Re: [PATCH] Erase the distinctClause if the result is unique by definition - Mailing list pgsql-hackers

From Ashutosh Bapat
Subject Re: [PATCH] Erase the distinctClause if the result is unique by definition
Date
Msg-id CAExHW5sG2Q7aPAh4vpk85QhnuFfDBJYc3yFNGb43x6vc498rsA@mail.gmail.com
Whole thread Raw
In response to Re: [PATCH] Erase the distinctClause if the result is unique by definition  (Tom Lane <tgl@sss.pgh.pa.us>)
List pgsql-hackers


On Mon, Feb 10, 2020 at 10:57 PM Tom Lane <tgl@sss.pgh.pa.us> wrote:
Ashutosh Bapat <ashutosh.bapat.oss@gmail.com> writes:
>> On Sat, Feb 8, 2020 at 12:53 PM Andy Fan <zhihui.fan1213@gmail.com> wrote:
>> Do you mean adding some information into PlannerInfo,  and when we create
>> a node for Unique/HashAggregate/Group,  we can just create a dummy node?

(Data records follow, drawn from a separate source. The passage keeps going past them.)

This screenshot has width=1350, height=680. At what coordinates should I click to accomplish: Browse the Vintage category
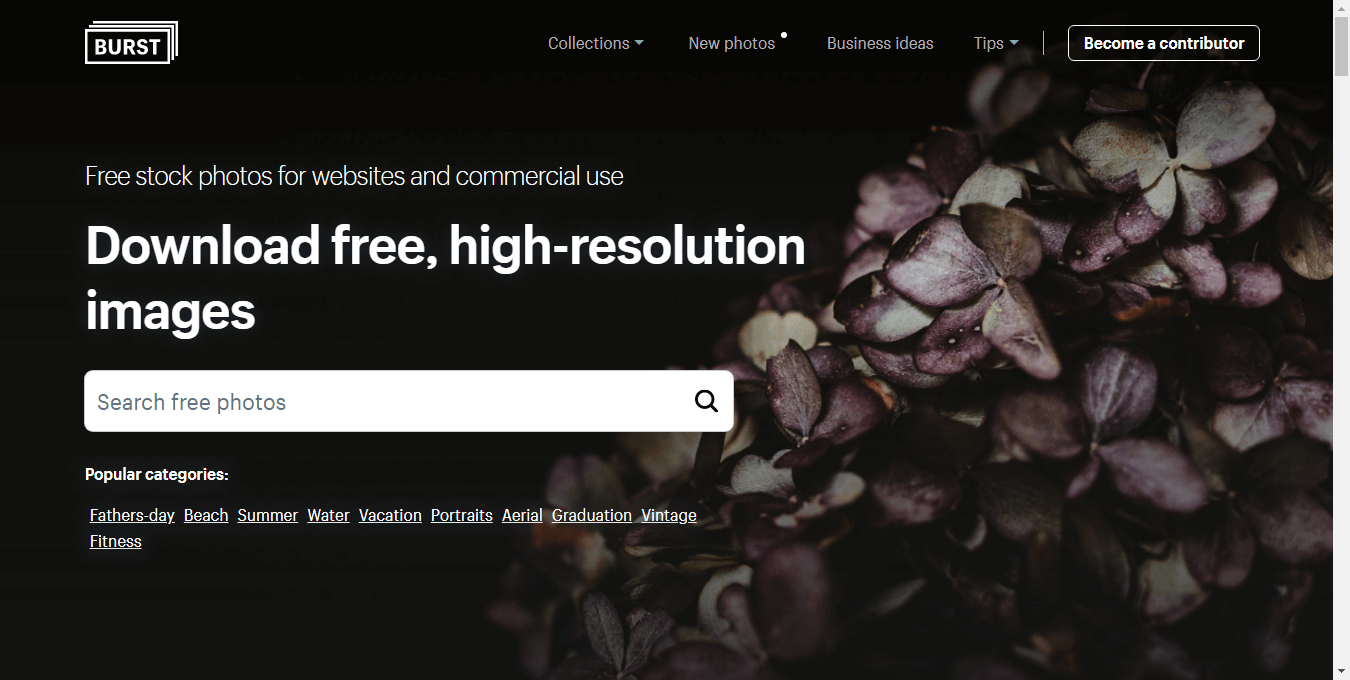[669, 515]
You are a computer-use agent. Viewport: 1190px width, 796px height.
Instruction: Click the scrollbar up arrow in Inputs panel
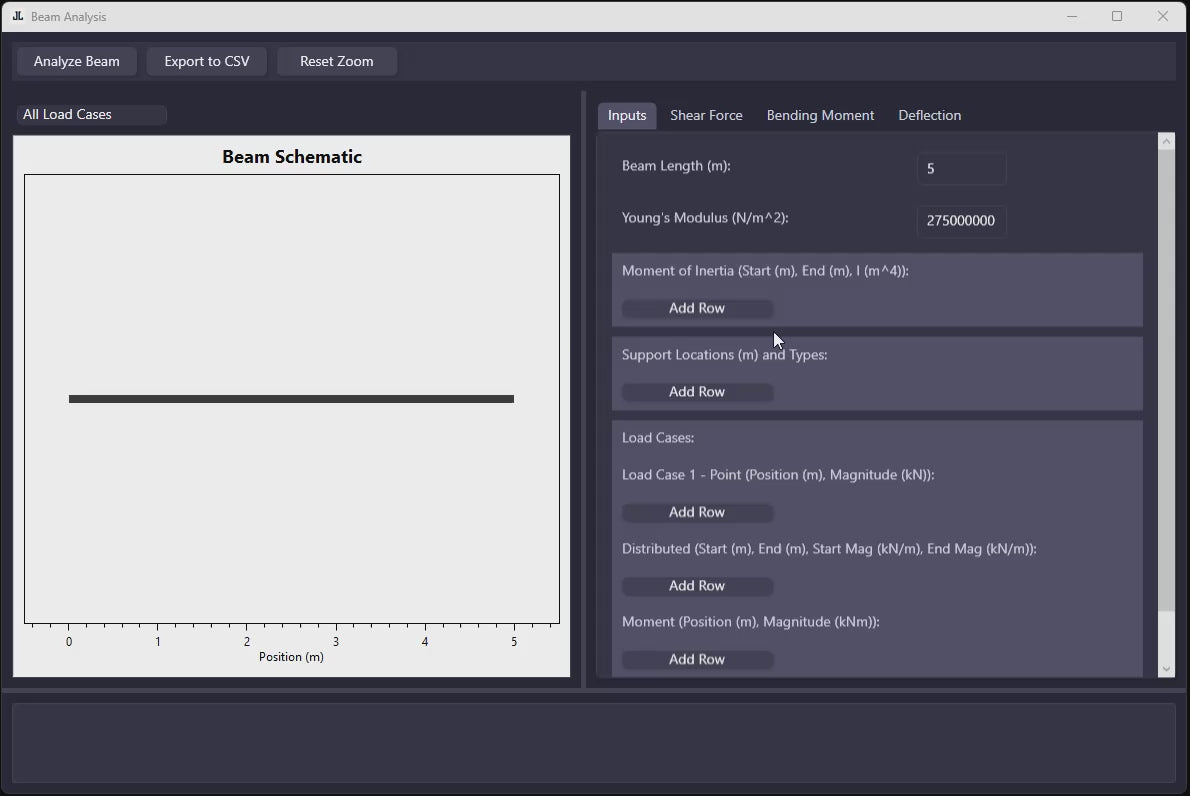pos(1166,142)
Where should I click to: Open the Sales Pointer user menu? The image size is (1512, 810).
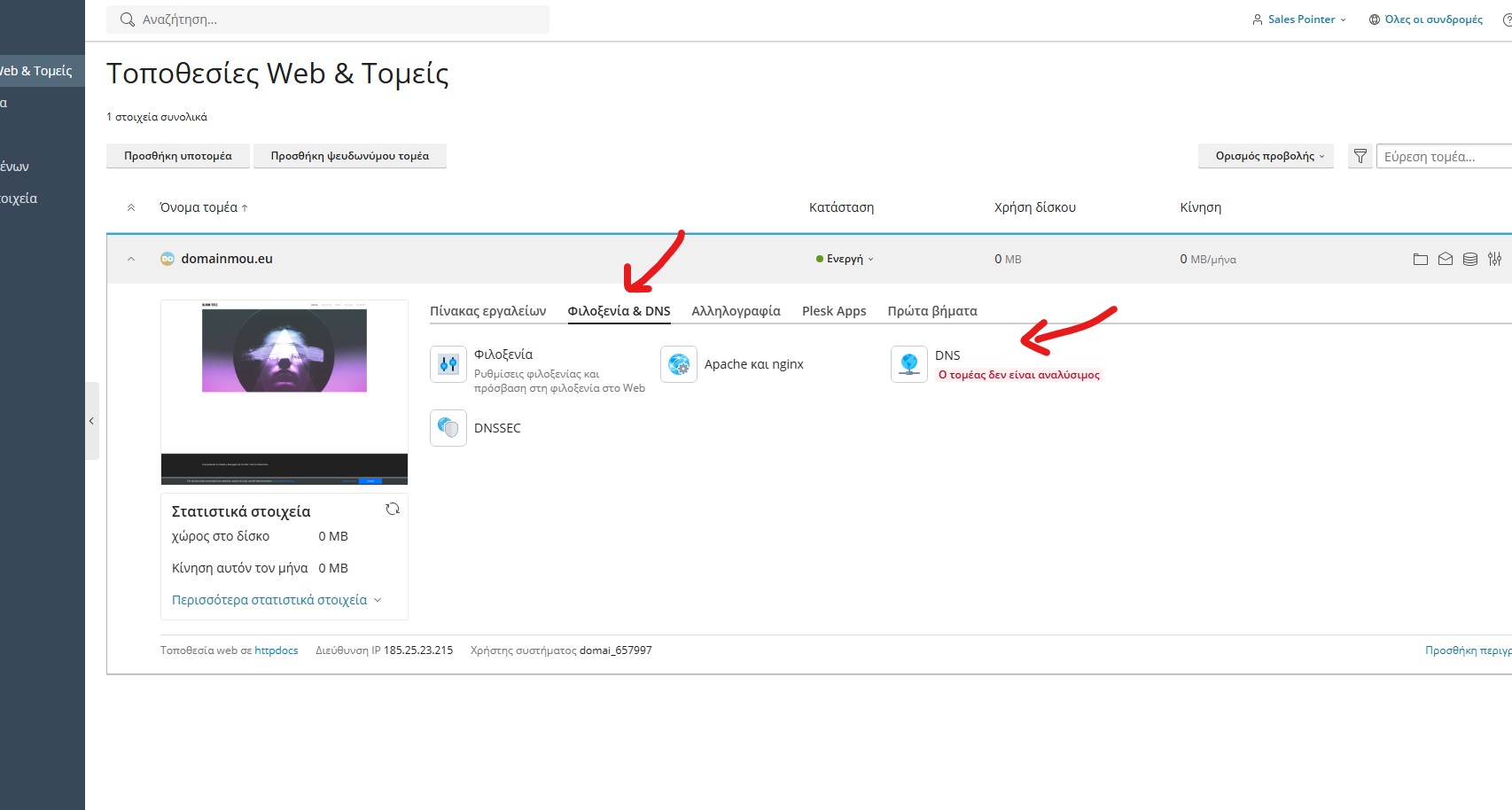point(1299,19)
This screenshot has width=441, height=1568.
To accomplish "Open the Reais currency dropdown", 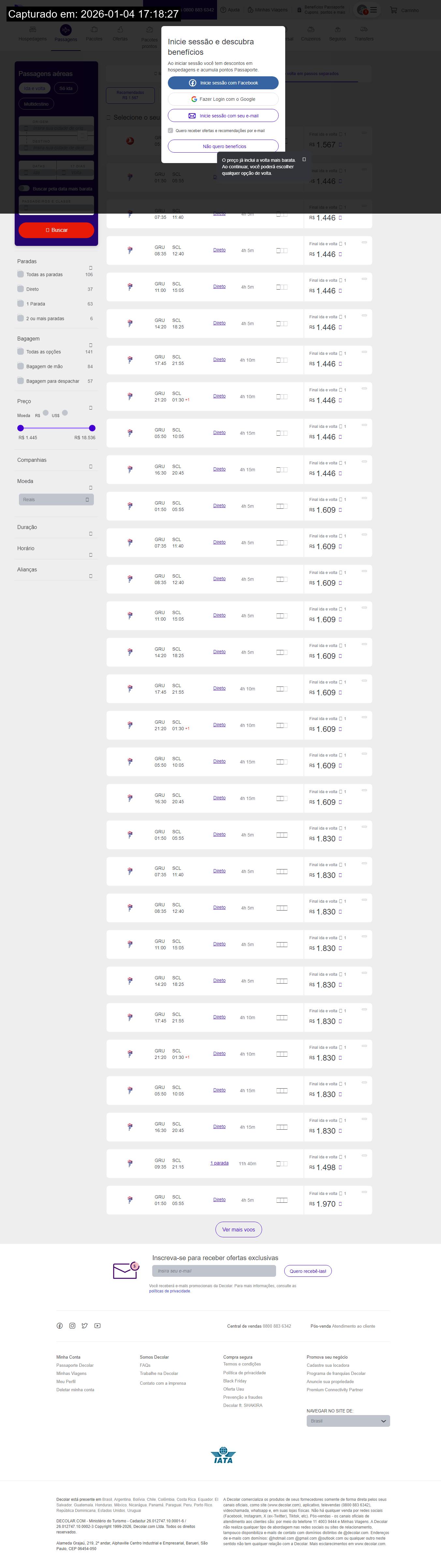I will point(55,500).
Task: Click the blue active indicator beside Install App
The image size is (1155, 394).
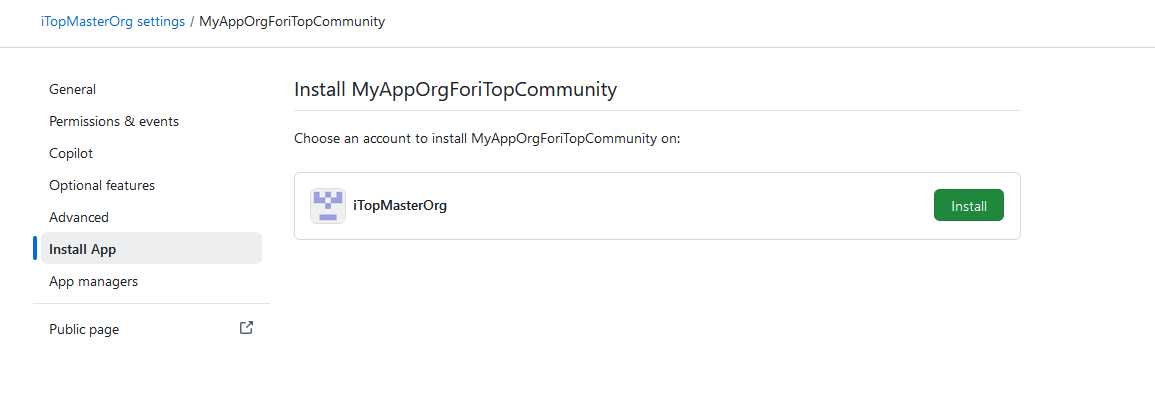Action: click(x=35, y=248)
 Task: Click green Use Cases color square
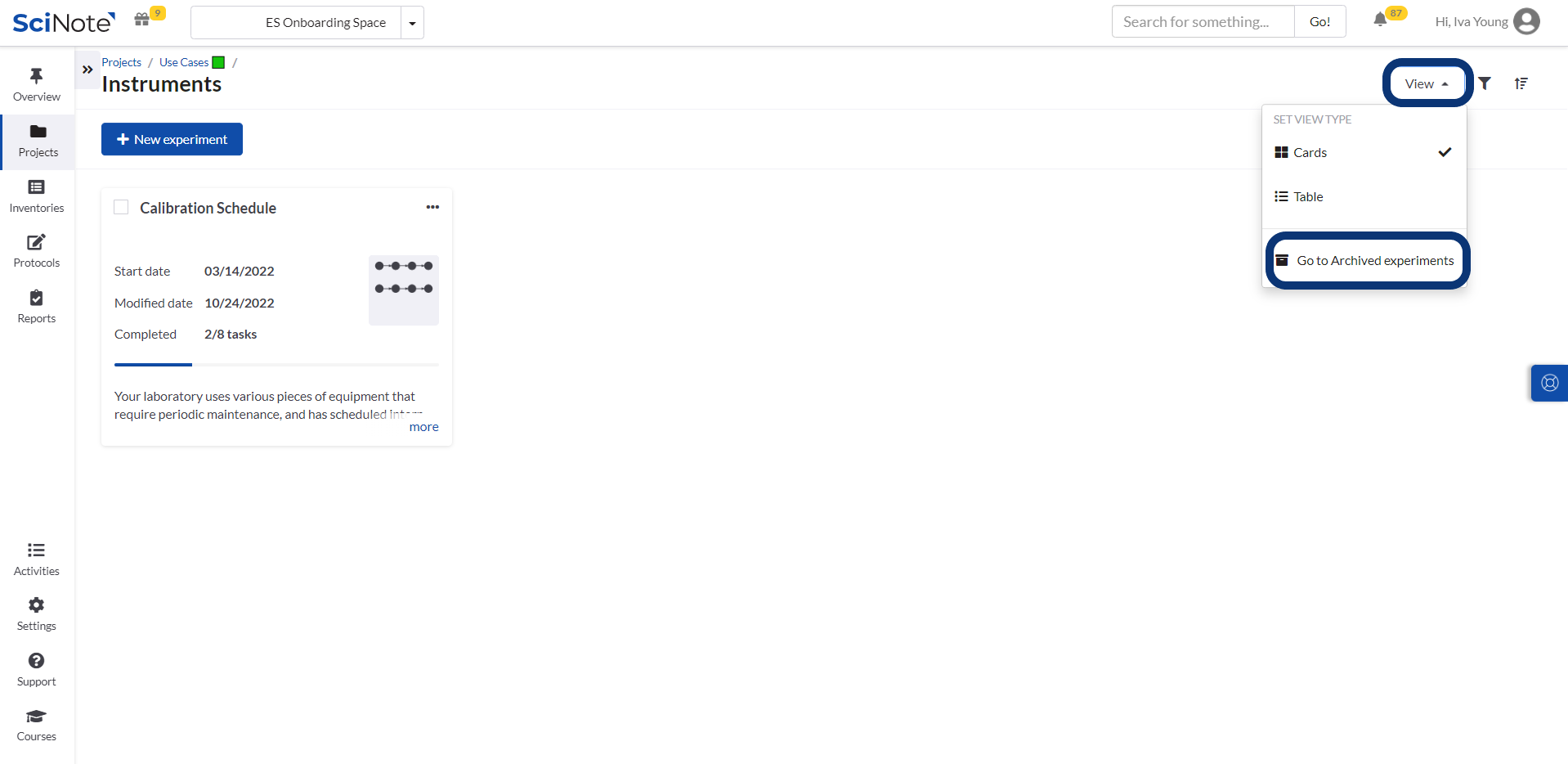click(x=218, y=63)
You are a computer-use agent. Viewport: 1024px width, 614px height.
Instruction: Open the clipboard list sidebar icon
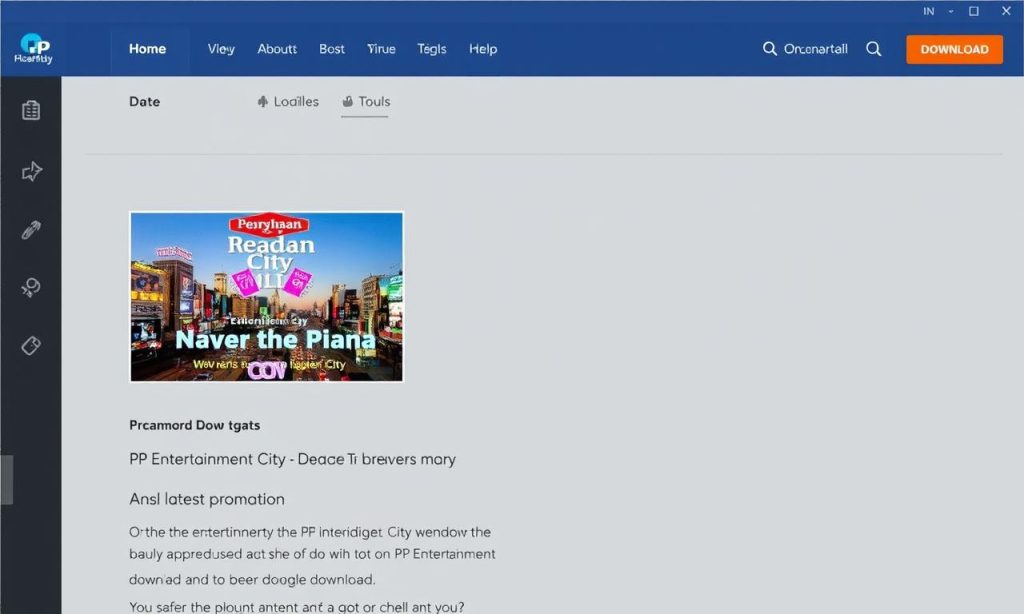tap(31, 110)
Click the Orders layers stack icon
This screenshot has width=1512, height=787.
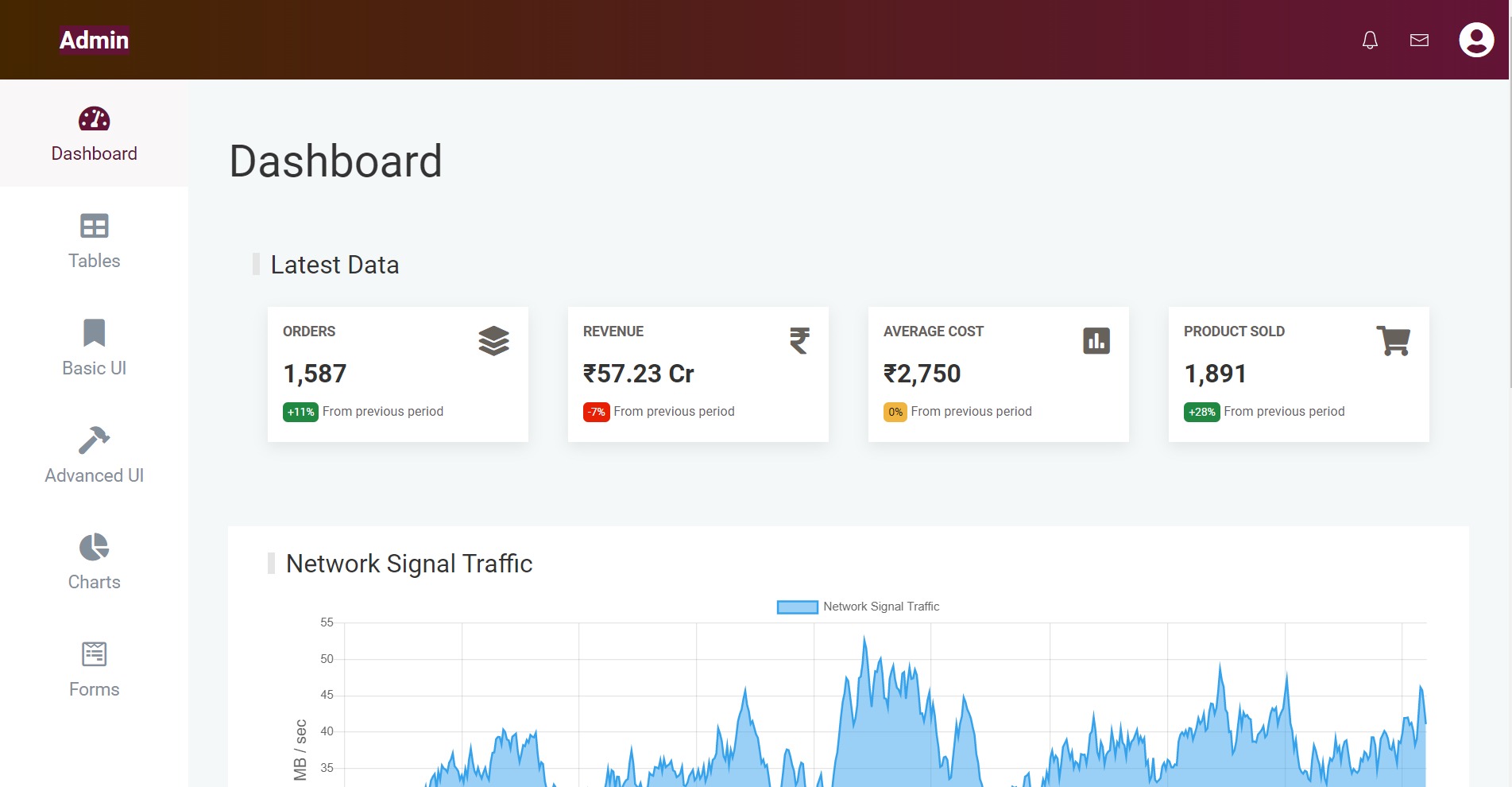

> Not so much as PlannerInfo but something on lines of PathKey. See PathKey
> structure and related code. What I envision is PathKey class is also
> annotated with the information whether that PathKey implies uniqueness.
> E.g. a PathKey derived from a Primary index would imply uniqueness also. A
> PathKey derived from say Group operation also implies uniqueness. Then just
> by looking at the underlying Path we would be able to say whether we need
> Group/Unique node on top of it or not. I think that would make it much
> wider usecase and a very useful optimization.

FWIW, that doesn't seem like a very prudent approach to me, because it
confuses sorted-ness with unique-ness.  PathKeys are about sorting,
but it's possible to have uniqueness guarantees without having sorted
anything, for instance via hashed grouping.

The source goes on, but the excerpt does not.